The opening salvo in the up and coming post-election war.

The Treasury is absolutely fuming I hear, which, if there was a God, would lead to the marvelous headline:

Darling Slaps Away Balls.

(I'm hear all week, tip your waitresses.)

Frizby

November 17th, 2009 10:25am Report this comment

Ed Balls... yes, give him the party leadership. Tell him to take with him when we load him onto a 3 man dinghy with the rest of his foolish colleagues and push them off the west coast into the Atlantic swell.

Damn fool by name and by nature.

toco

November 17th, 2009 11:06am Report this comment

Balls and Brown are two of a kind-all cynical talk and no substance.They are like two small time and worn out actors who have eventually managed to get on to the stage long after the audience has departed.They deserve each other.

greenslime3

November 17th, 2009 12:30pm Report this comment

Yes, he is almost certainly positioning himself for a swipe at the leadership once Moron steps away to spend more time with his family.

But he probably truly believes that he is doing the right thing – in the same way that Lenin and Stalin, et al, considered they were doing the right thing by slaughtering millions of their own countrymen (deliberately or accidentally) in pursuit of the utopian dream that is socialism. Different ends of the spectrum, I know, but the logic which gets us there is the same – and Balls is just as much a bully as Brown - I wonder if Mrs Balls has been warned by the police of this tendency?

He clearly believes that anyone (or thing) with any money can be squeezed a little bit more. He has never worked in a proper job outside of the political arena (leader writer at the FT doesn’t count). He has absolutely no concept of how businesses work (apart from in theory) and that good businesses pay taxes - which, ultimately, is what is needed to pay for the running of government and to benefit the less fortunate in society (many of whom have arrived there directly as a result of this government's policies and actions. It looks to me like he sees taxation merely as a method of raising cash to buy votes and doesn’t care a damn about anything else.

The worry is that the people who vote for the likes of Balls are the ones who will be hurt most as we slip further into the mire under the policies of this government.
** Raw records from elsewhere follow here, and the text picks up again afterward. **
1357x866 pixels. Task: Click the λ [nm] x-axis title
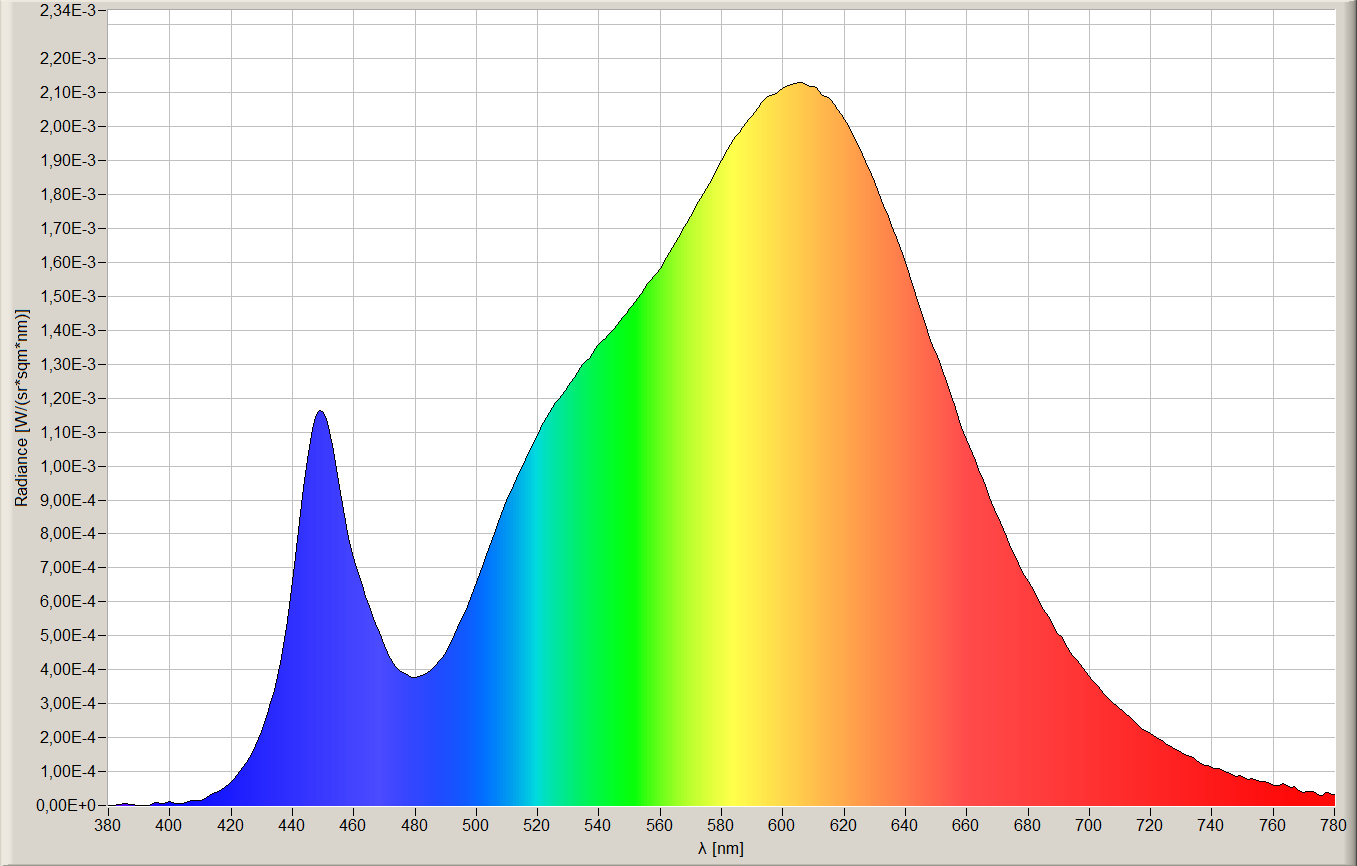(721, 848)
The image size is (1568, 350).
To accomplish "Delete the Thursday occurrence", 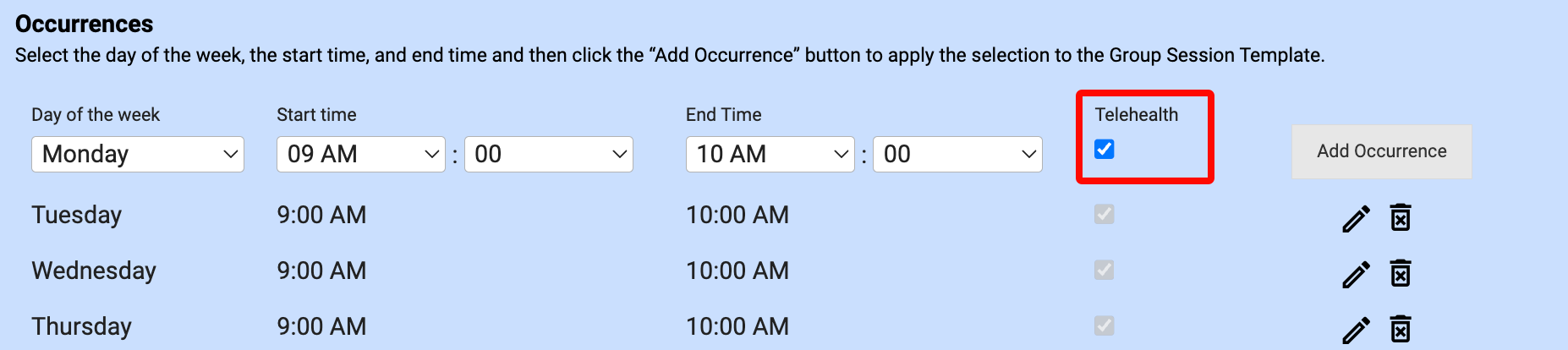I will tap(1401, 328).
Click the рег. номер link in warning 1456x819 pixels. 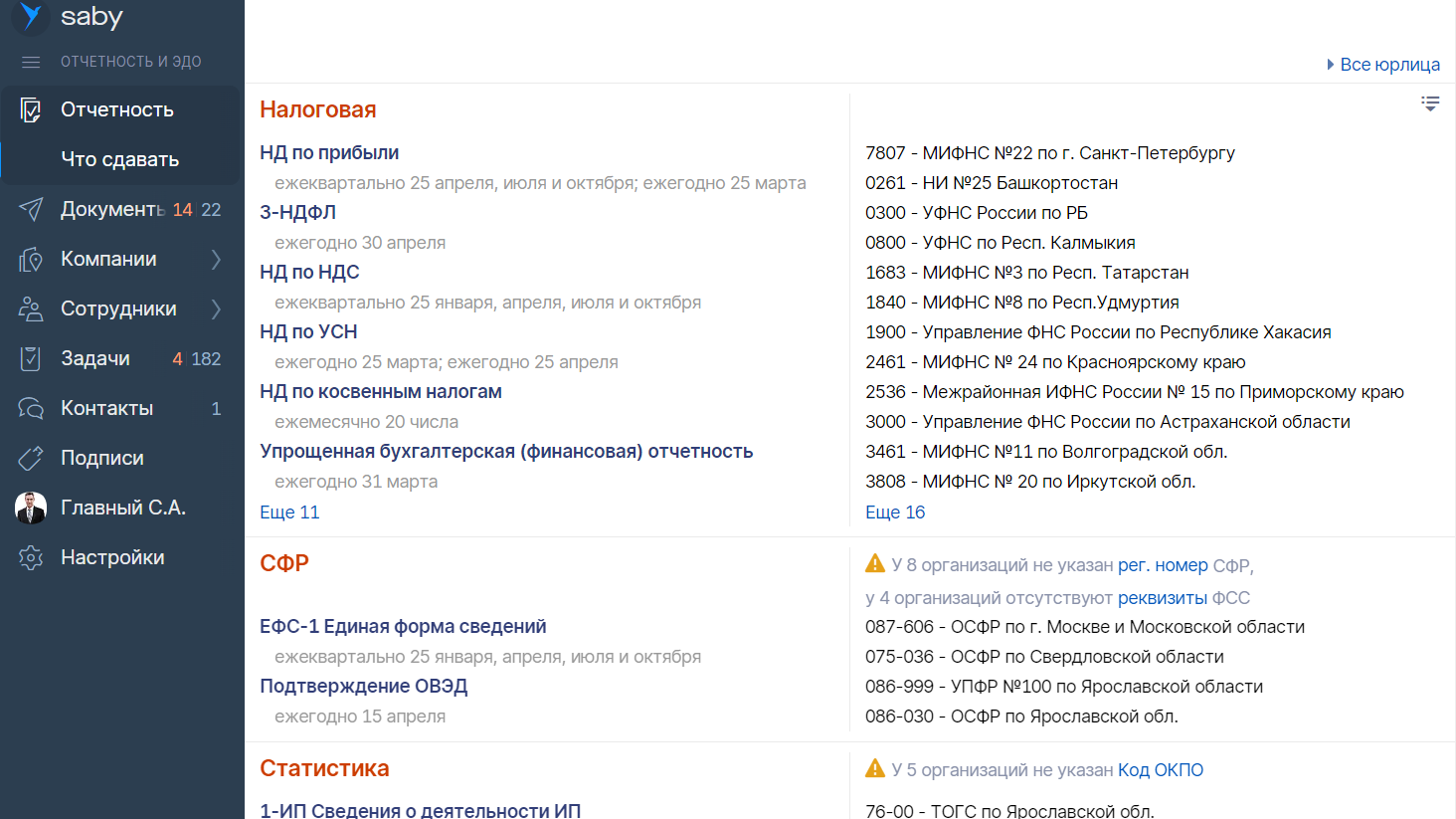coord(1163,565)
And many of those individuals don’t have the interest or intellectual capacity to think through the promises and inevitable consequences of what Moron, Cahones, the Prince of Darkness and their ilk are dragging us into in their death throes.

As Heseltine once said, "There you have it! The final proof. Labour's brand new, shining, modernists' economic dream. But it's not Brown's - it's Balls".[

Cuffleyburgers

November 17th, 2009 12:40pm Report this comment

Gordon is a moron.

So is Ed

paul marchant

November 17th, 2009 2:23pm Report this comment

Liz Brown
Balls by name, Balls by nature

And Mc Bride by character

Stepney

November 17th, 2009 4:23pm Report this comment

Ed Balls - the over-promoted horse in the house of Caligula Brown.

Chuck Unsworth

November 17th, 2009 6:10pm Report this comment

Always though Balls was a bit of a Brass.